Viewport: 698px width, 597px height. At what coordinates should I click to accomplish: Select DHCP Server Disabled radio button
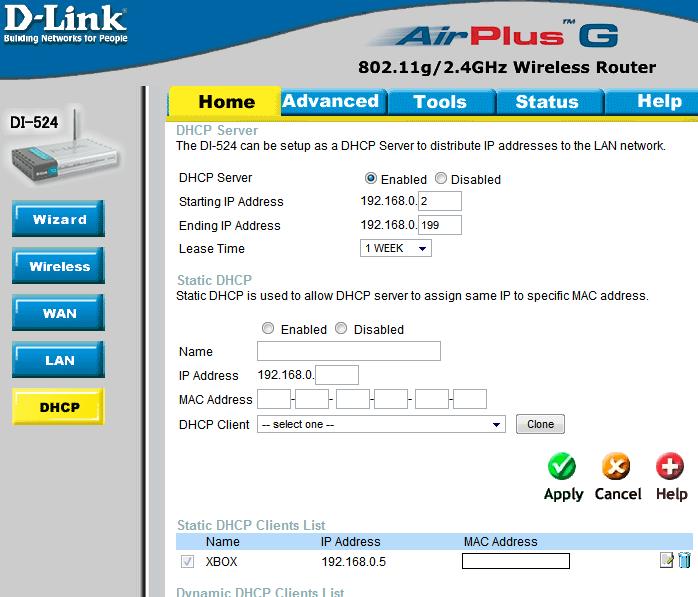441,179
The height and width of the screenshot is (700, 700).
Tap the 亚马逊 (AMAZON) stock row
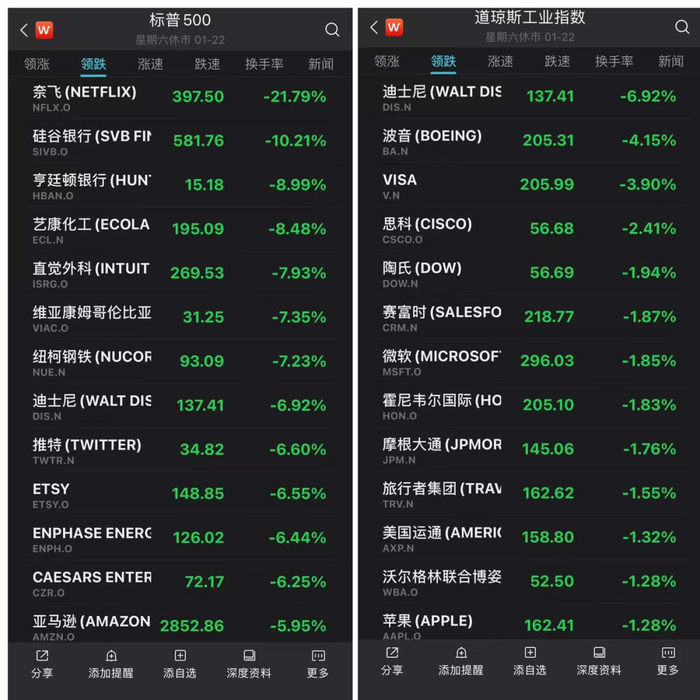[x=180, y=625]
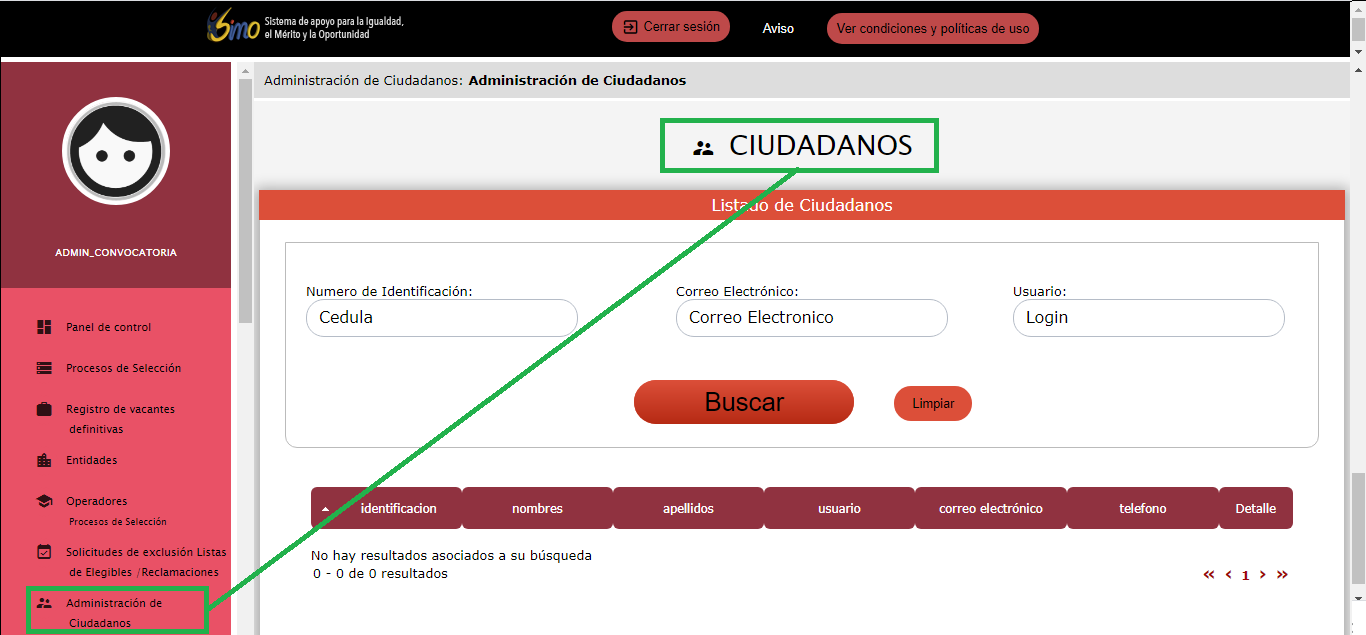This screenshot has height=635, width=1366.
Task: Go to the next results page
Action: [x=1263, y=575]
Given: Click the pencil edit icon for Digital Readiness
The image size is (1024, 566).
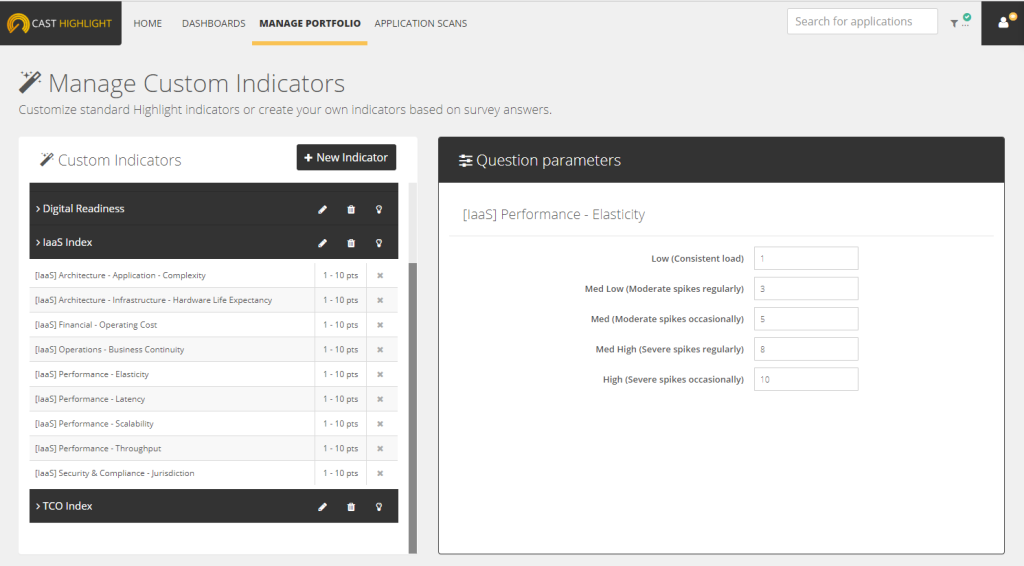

* * * *

# ACTIVITY:
Output nothing except the lines from the one containing "Given: Click the" through the final line of the entries, repeated exactly and free of pictures.

# TASK ANSWER:
Given: Click the pencil edit icon for Digital Readiness
The image size is (1024, 566).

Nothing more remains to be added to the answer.